Pixel Envy

Written by Nick Heer.

A Case Study of a Viral Fake News Story

Sapna Maheshwari, New York Times:

Eric Tucker, a 35-year-old co-founder of a marketing company in Austin, Tex., had just about 40 Twitter followers. But his recent tweet about paid protesters being bused to demonstrations against President-elect Donald J. Trump fueled a nationwide conspiracy theory — one that Mr. Trump joined in promoting.

Mr. Tucker’s post was shared at least 16,000 times on Twitter and more than 350,000 times on Facebook. The problem is that Mr. Tucker got it wrong. There were no such buses packed with paid protesters.

Mainstream media outlets — yes, that includes Fox — asked the bus company for comment and didn’t publish the story when they realized it wasn’t true. Meanwhile, dozens of rags and partisan Facebook pages didn’t bother to fact-check it and decided to post it, assuming that Tucker had looked into it. He hadn’t:

Mr. Tucker said he had performed a Google search to see if any conferences were being held in the area but did not find anything. (The buses were, in fact, hired by a company called Tableau Software, which was holding a conference that drew more than 13,000 people.)

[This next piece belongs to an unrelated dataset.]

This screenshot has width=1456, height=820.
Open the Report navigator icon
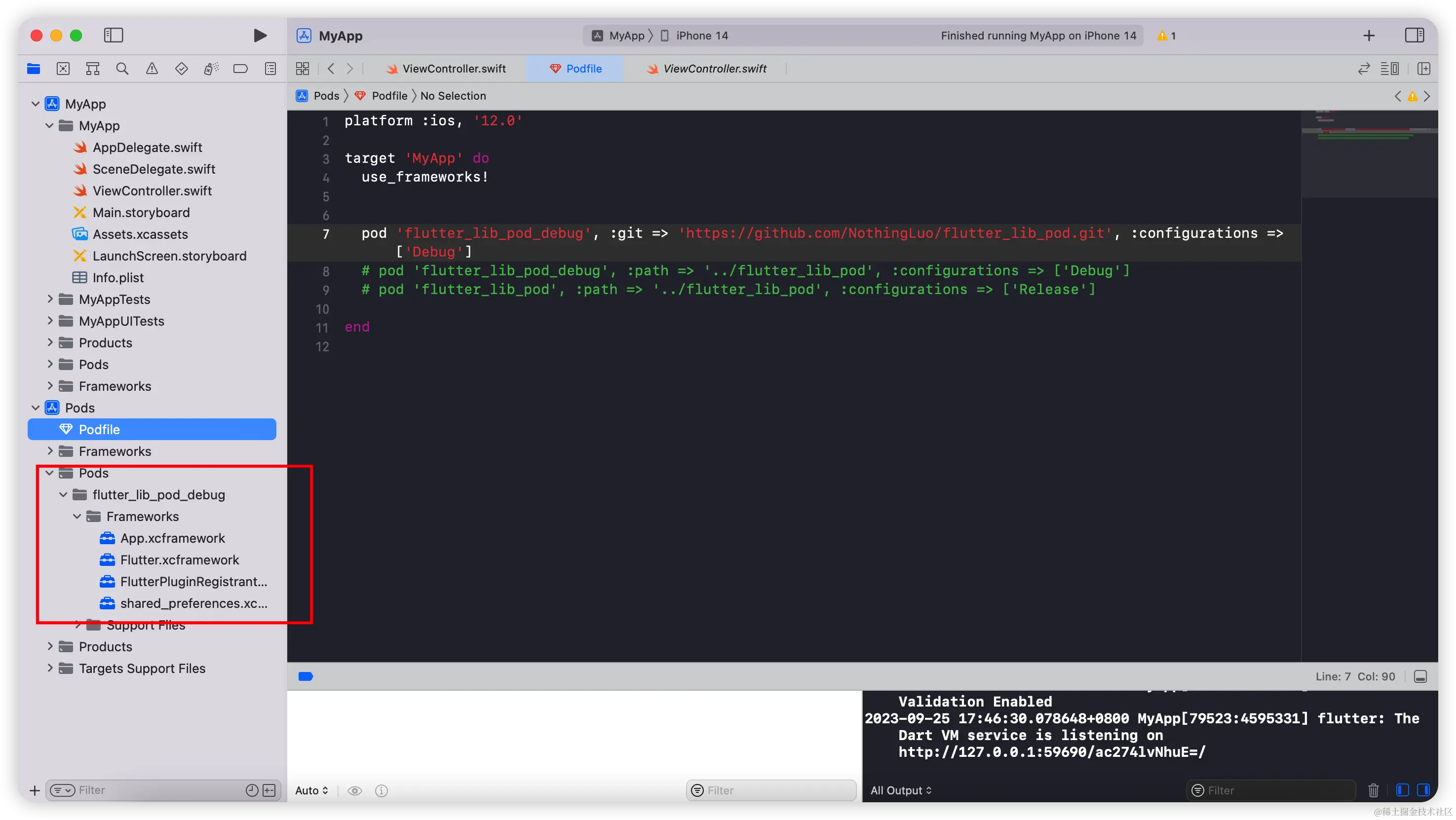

“I did think in the back of my mind there could be other explanations, but it just didn’t seem plausible,” he said in an interview, noting that he had posted as a “private citizen who had a tiny Twitter following.”

He added, “I’m also a very busy businessman and I don’t have time to fact-check everything that I put out there, especially when I don’t think it’s going out there for wide consumption.”

There is no logical bridge between I see buses and they must be full of fake protestors, but that didn’t stop Tucker from stating it as fact. Nor, it seems, did anyone at any of these partisan sources question its plausibility or reach out to the bussing company. That’s callous at best, and dangerous to democracy at worst.